I came to know of Thanga Raj Nadar (38) while doing an article for the Hindu Business Line and ever since then has kept in touch with him. A year later I connected with him to know what learning’s he has gathered growing Moringa.
Having worked six long years as a software engineer in Mumbai-based Kotak Securities Nadar quit his job in 2013 to return to village Karungulam in Tamil Nadu’s Nagercoil district to pursue farming. He planted three varieties of Moringa, namely PKM 1, PKM 2 and ODC, on his 20-acre ancestral farm. Besides running a software firm with his brother in law he now manages his 90-acre farm and also sells his agri produce like moringa powder, moringa dried flower, moringa seeds, fresh drumsticks etc. through his website www.indianagrifarm.com. Here is an excerpt from a chat I had with Nadar.
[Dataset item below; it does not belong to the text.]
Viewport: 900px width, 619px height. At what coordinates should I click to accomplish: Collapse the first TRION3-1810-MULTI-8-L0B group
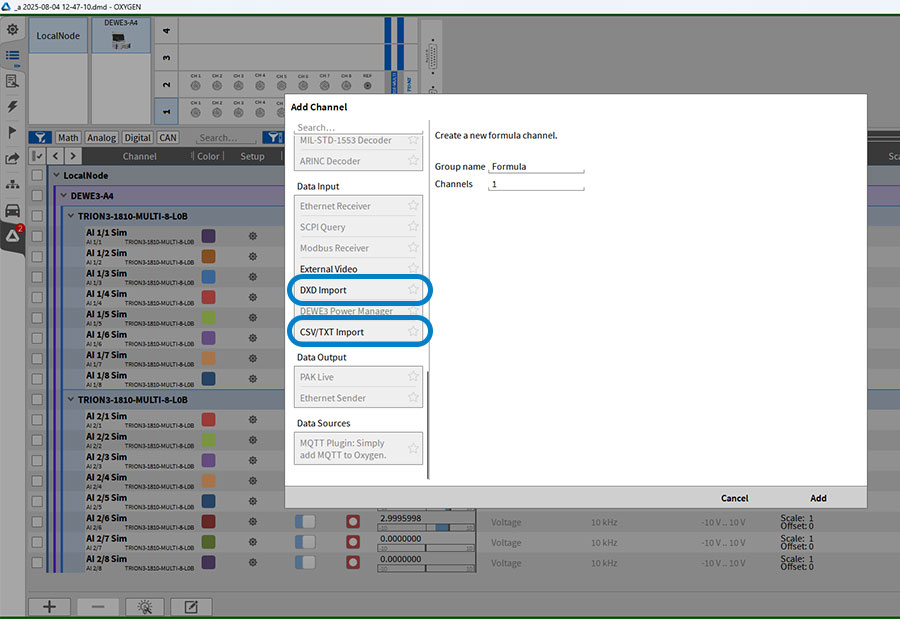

Why did you choose Moringa as a crop?
Even a person who has hardly any knowledge in farming s/he is likely to get good yield growing moringa if the proper schedule of irrigation, application of fertilizer and pest control is followed. One can get an abundant yield in March and April in Tamilnadu but as the supply is more than the demand one can get only 5 Rs per kg but the same pods sold in November and December is likely to yield 100 Rs per kg!
What practices did you follow to get good yields in the off-season?
We conducted a study at our farm to induce off-season flowering and pod set during November to February. In this study, we followed some practices to induce flowering and fruit setting of ODC3 moringa variety. We arrived at these conclusions:
- Sowing to be done between 30thApril to 15th
- Germination begins from the 10thday post sowing and the pinching done when the plants reach a height of 2 ft. and subsequent pinching e 25 days later. This helps the tree to form an umbrella like shape which induces more branching followed by better holding capacity of the tree for flowering and fruiting.
- The crop has to be sprayed with the chemicals 0.5 % potassium nitrate, 0.5 % nitrobenzene at the rate of two sprays during the 70thday and 85th
- The crop will come to flower from 90 to 100 days after sowing.
- The spray induces flower initiation by bud formation at the onset of flowering. (Physiological parameters like total chlorophyll content, soluble protein, nitrate reductase activity and relative water content had a significant effect on the off-season flower induction and fruit set)
- This induces the off-season production of moringa during November to February. The rainfall if coincides with flowering could induce dropping of flowers but later dates after flowering will not affect the pod set and pod yield.
- Flower should not be allowed before last week of September
- Plenty of FYM should be given as a basal dose
- Flowering can be induced by giving mild stress to plant ie. stop water or give less water, this activity should be done in the second week of September
- The first week of September, 5-10 kg of Poultry Yard Manure should be applied to each plant, this PYM generates soil heat and helps the plant to flower.
What is the variety of Moringa you prefer?
ODC3 as it is a selective variety of ODC. We visited a number of ODC drumstick farms located in different states of India in our quest for a good variety of Morina. We acquired some 45 samples and planted them in our farm in 2012. We observed different characteristic of plants i.e. flowering season, fertilizer application, water requirement, fruit set, taste, size, weight and yield. We selected few plants which possessed special characteristics, which we thought could get us good market both in India and abroad. It is a pureline selection developed by continuous selfing for six generations, collected from varies States. In each generation, only long pods, good colour, taste like desirable characters were selected and advanced. The fruits are fleshy and tasty. It comes to flowering within 3-4 months of sowing and can be harvested within 6 months of planting. The average yield of the variety is 300 fruits / tree.
Do you suggest any seed treatment before sowing? If yes, what?
Yes, I strongly recommend the following seed treatment to prevent the spread of seed-borne diseases. I would recommend bio fertilizers like Azospirillum and Pseudomonas for seed treatment.
Is there any organic fertilizer you suggest?
There are plenty of commercial organic fertilizers in the market which are very costly and not affordable for small /medium scale farmers. The main raw materials for all commercial organic fertilizer production are animal manure so applying your own Farm Yard Manure (FYM) with enriched form is likely to do the trick. However, only one organic fertilizer I would recommend at the time of flowering, i.e. “HB-101”. It is plant growth enhancer manufactured in Japan. It’s very costly. A litre costs around 15000 INR. You can order the same online. http://www.hb-101usa.com
Beside Moringa what do you have any your farm?
We do four varieties of Tulsi, Stevia and fodder crops such as Super Napier and CO5.
Have you tried Moringa extract as a bio fertiliser?
No, I have heard about it but haven’t tried it as yet.